[Stored items]
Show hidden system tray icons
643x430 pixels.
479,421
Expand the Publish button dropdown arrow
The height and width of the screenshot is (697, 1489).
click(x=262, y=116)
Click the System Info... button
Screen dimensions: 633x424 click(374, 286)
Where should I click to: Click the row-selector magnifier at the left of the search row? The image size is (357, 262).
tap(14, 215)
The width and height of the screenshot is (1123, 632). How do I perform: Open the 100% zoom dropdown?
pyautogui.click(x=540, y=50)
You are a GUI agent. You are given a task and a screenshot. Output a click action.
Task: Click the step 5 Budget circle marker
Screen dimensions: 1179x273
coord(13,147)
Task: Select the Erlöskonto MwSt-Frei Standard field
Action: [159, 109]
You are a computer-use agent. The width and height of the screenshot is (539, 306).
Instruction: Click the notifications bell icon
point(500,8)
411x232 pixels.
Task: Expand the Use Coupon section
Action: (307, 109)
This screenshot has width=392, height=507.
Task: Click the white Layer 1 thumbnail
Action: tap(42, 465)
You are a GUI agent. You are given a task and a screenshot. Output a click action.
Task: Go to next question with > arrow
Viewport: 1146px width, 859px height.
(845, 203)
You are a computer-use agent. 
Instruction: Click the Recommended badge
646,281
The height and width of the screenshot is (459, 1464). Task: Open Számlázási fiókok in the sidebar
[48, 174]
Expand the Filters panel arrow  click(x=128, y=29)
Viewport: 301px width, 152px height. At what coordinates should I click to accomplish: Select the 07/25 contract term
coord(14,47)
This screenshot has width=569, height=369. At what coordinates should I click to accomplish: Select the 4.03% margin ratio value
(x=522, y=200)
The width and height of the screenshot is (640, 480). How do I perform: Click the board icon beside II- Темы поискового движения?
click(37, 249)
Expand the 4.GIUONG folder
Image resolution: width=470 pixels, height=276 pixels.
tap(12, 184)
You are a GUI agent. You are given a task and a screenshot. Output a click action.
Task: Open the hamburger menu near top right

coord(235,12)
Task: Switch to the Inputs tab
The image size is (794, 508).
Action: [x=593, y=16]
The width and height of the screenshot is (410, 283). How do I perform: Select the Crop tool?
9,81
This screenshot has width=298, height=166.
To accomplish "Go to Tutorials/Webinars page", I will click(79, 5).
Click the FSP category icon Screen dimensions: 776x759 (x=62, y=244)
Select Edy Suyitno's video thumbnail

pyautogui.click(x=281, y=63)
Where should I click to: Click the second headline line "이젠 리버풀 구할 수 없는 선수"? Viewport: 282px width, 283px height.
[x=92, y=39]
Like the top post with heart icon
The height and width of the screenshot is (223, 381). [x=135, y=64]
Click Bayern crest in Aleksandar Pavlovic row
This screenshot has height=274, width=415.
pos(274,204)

[Task]
In the entries above, some lines hold the string "computer". Copy each of them.

[Answer to the problem]
You are a computer-use agent. The width and height of the screenshot is (539, 306).
You are a computer-use agent. 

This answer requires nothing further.